A few questions about how (vanilla) diffusion works

Hello, I’ve run a few experiments in the huggingface’s google colab, and some question have arisen.

If I add noise to an image (from the distribution the model was trained on) to turn it in an isotropic gaussian (concretely., I add T=1000 steps of noise to the image), I’d expect for the model to output that same image, since I believed that X_T gaussian is a sample that should represent the original image, like an embedding, is that not so? If I run this through the model, what happens is that the model produces a realistic image, but it is not the same as the one I used as input. Maybe I’ve run things wrong, but is this behaviour expected?

Then I’ve tried adding only 200-300 steps of noise, and try to denoise that, and that setup works as intended, it actually reverses the noise to the almost exactly the original image, like intended.

My questions, what is happening here? Why does adding all T steps of noise make the model produce an “arbitrary” image, while adding fewer noise steps produces the original image. I mean, it makes sense, but I thought the point was that even for all T steps of noise we should be able to get back exactly to the original image, not an arbitrary one.

Is there some big gap in my understanding of diffusion models?

Also, if I add noise to the image with two different random seeds, I know both of them will produce isotropic gaussians in the end (after all 1000 forward diffusion steps), but they will be different samples, since they came from a different seed, correct?
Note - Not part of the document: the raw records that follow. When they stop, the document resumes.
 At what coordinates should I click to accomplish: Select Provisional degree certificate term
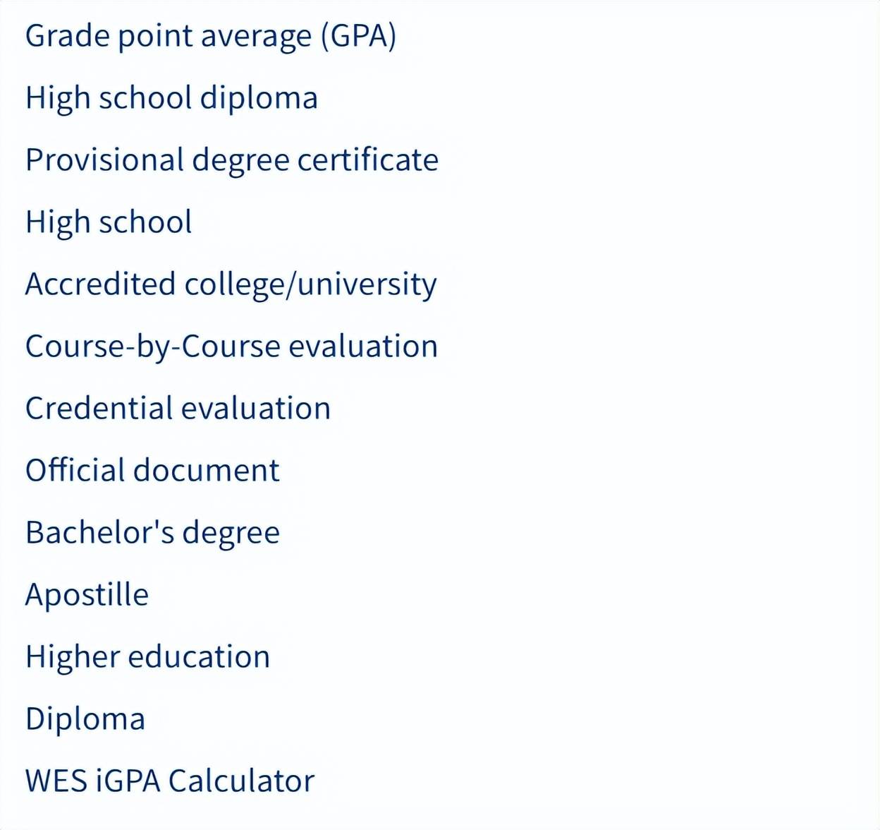(231, 160)
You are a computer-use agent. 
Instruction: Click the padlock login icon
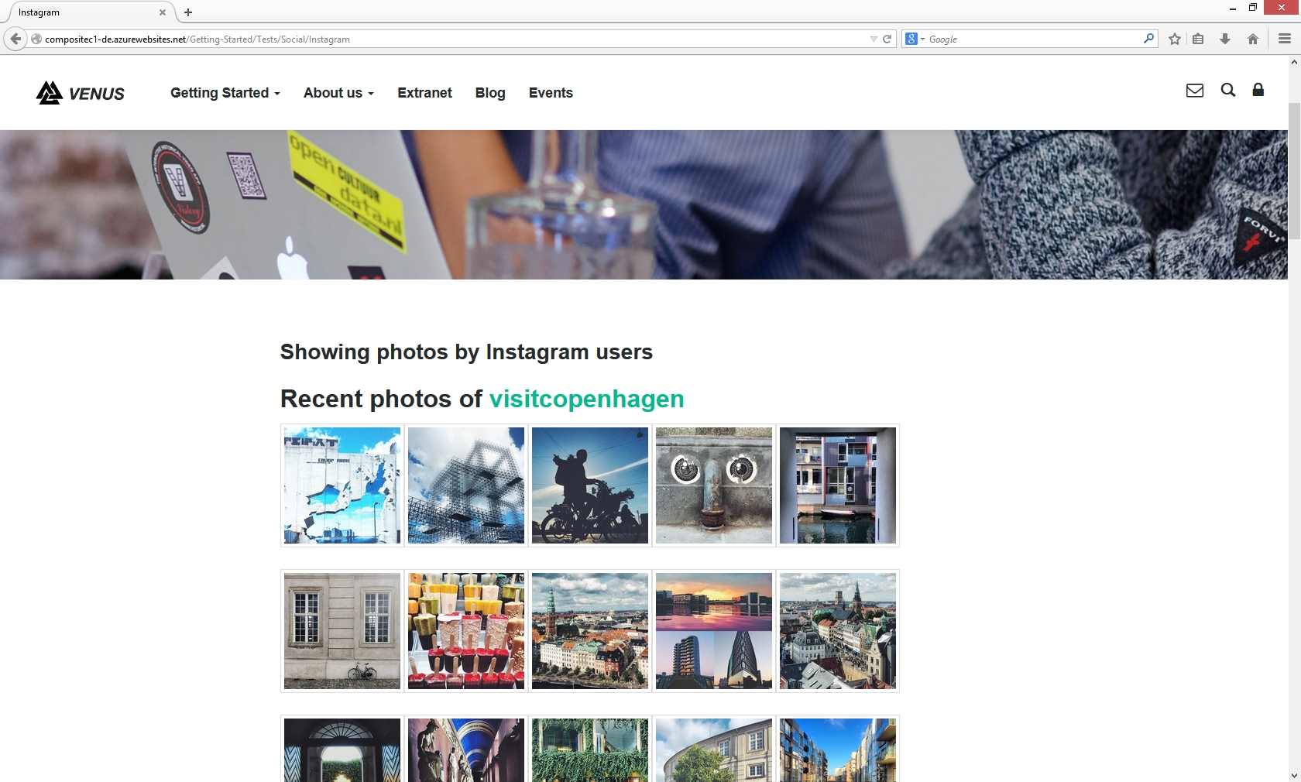tap(1258, 90)
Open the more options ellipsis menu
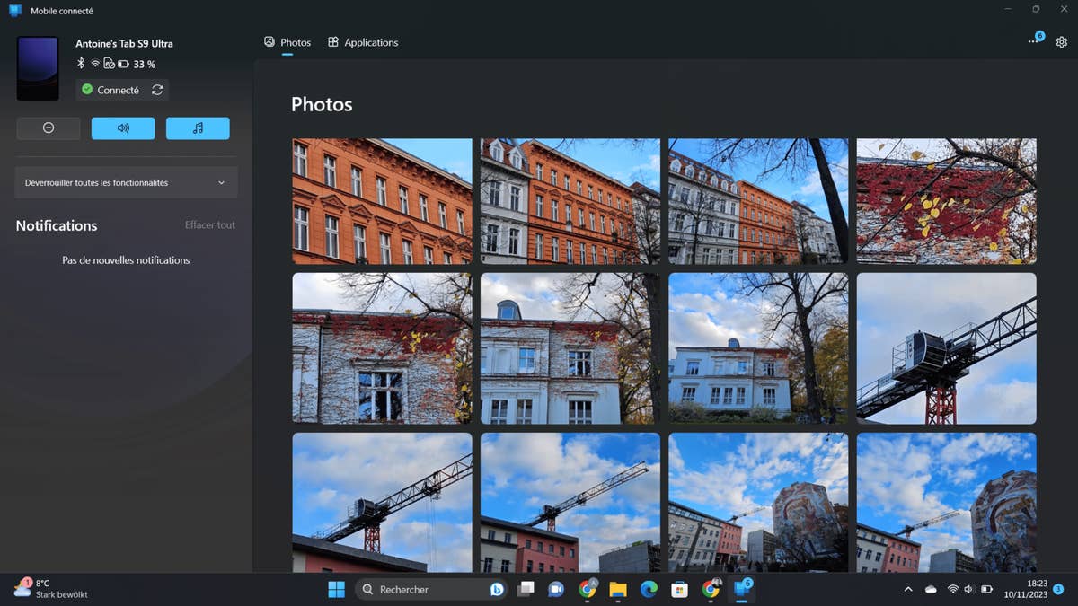Viewport: 1078px width, 606px height. [x=1033, y=42]
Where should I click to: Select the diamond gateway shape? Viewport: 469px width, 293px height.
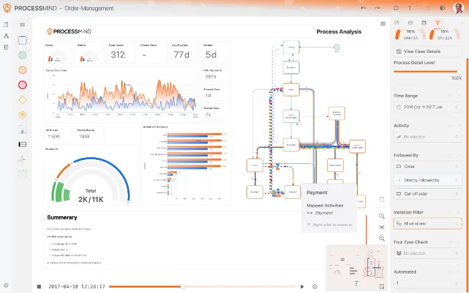click(22, 100)
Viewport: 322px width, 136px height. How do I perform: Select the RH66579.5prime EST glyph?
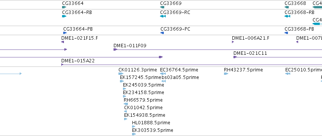[x=126, y=104]
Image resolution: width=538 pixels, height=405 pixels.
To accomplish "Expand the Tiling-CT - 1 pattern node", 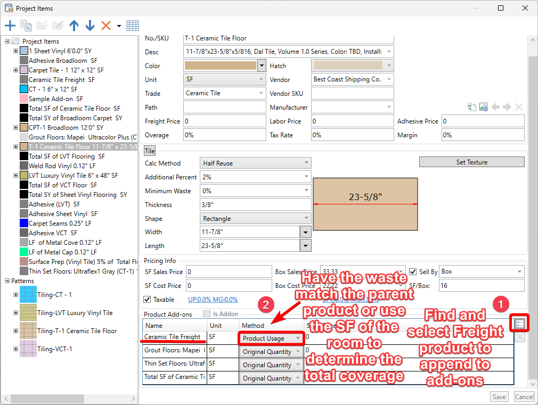I will pyautogui.click(x=15, y=294).
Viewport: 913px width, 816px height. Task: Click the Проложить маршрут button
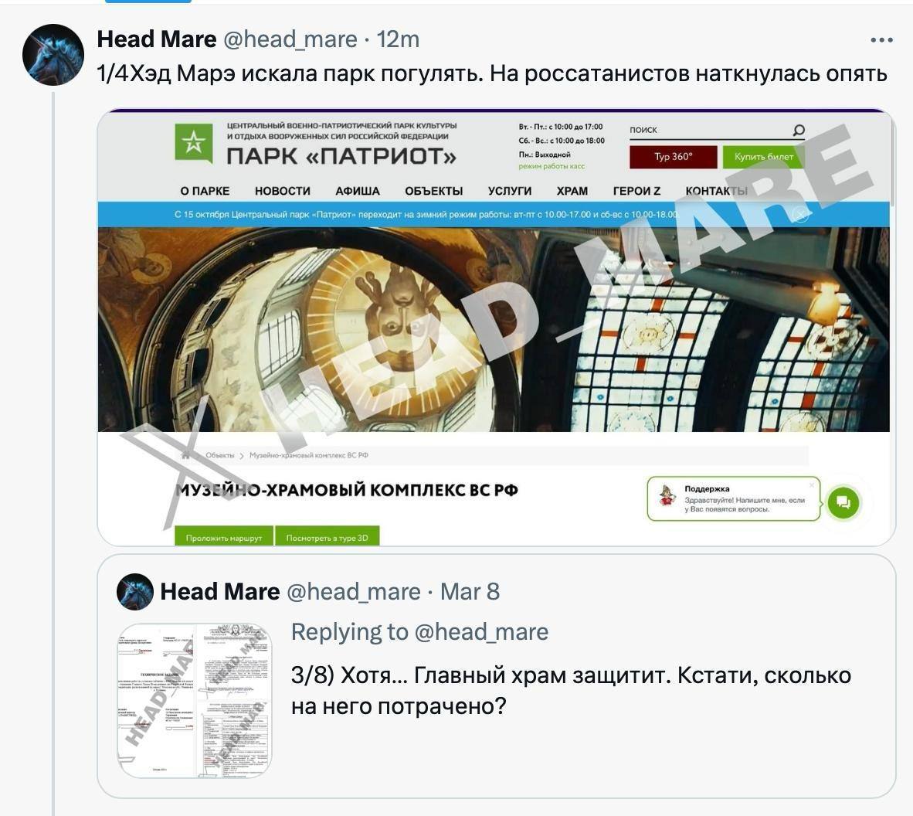coord(224,536)
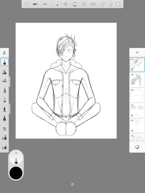
Task: Undo the last stroke
Action: click(x=35, y=4)
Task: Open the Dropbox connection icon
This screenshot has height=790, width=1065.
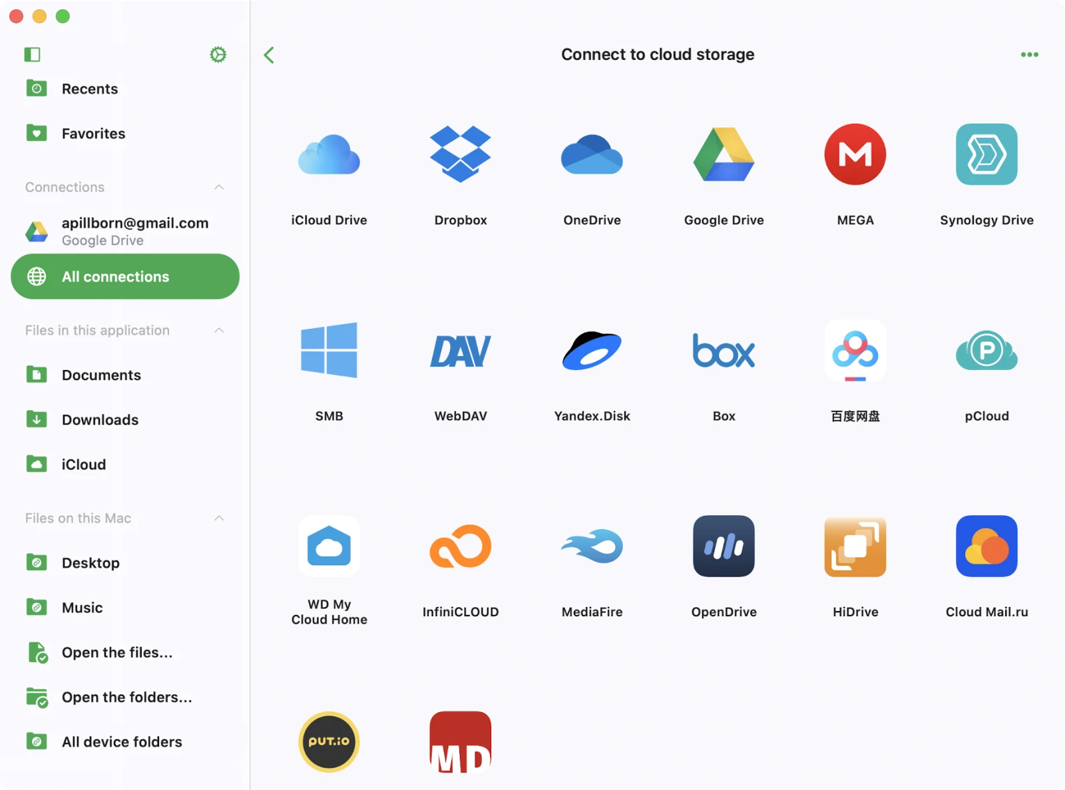Action: coord(460,154)
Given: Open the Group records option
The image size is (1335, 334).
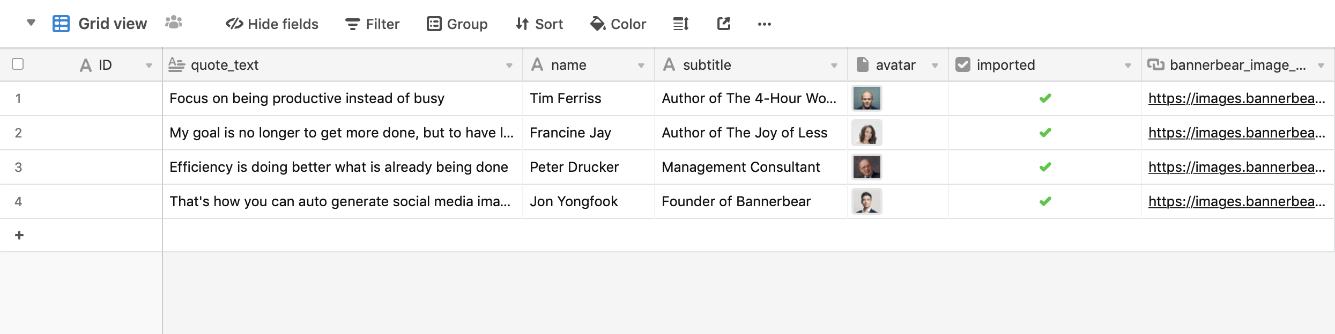Looking at the screenshot, I should click(x=457, y=24).
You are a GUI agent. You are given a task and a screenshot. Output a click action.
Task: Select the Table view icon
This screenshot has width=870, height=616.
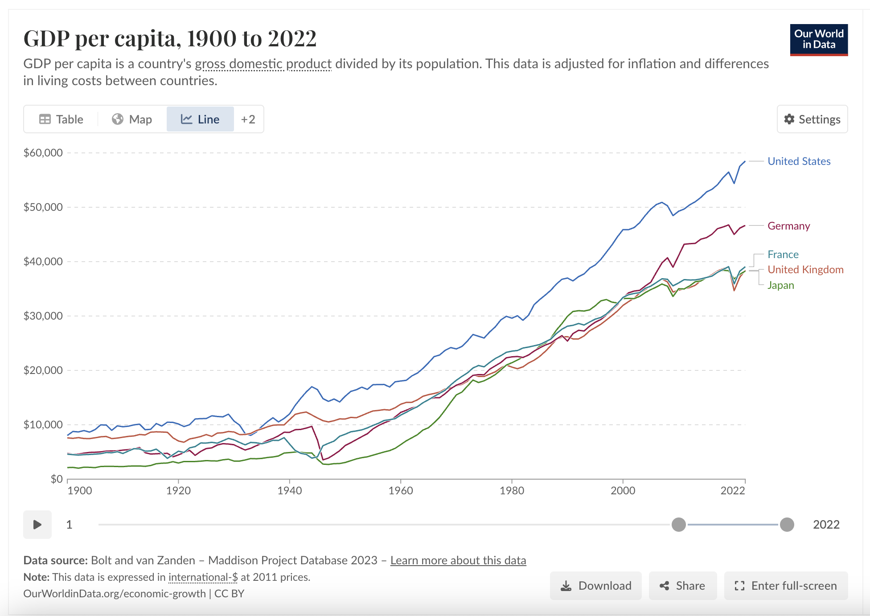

That means one image can have many different “embeddings”? Is that that case? I mean, I’m still not convinced those serve as embeddings at all (since they don’t produce the original, as mentioned above).

Thanks in advance, these questions have been really bugging me.

Right. Adding noise is a lossy operation. And not just destructive, but also a random one as you pointed out.

After 999 steps of noise, there are many possible states. And since it’s random, it’s also possible that two distinct inputs could arrive at the same noisy output.

When we do inference using a model trained this way and we ask it about some noisy data (with a timestep up near 1000), it can’t perfectly deduce what the earlier state was like some kind of lossless decompression. It can only give us some slightly-less-noisy data it thinks it probably could have led to that state.

The curious thing to me about how we use this trained model for image synthesis is that even though this inference is all guesswork and probability, we proceed from 1000 back to 0 in a monotonic fashion.

There’s never any “It was probably this, but could also have been that,” nor any distinction between “I’m 99% confident about this prediction” and “it could have been a lot of things, but I guess this seems most likely.”

At least that’s how I understand it from what I’ve learned so far. It’s a bewildering phenomenon.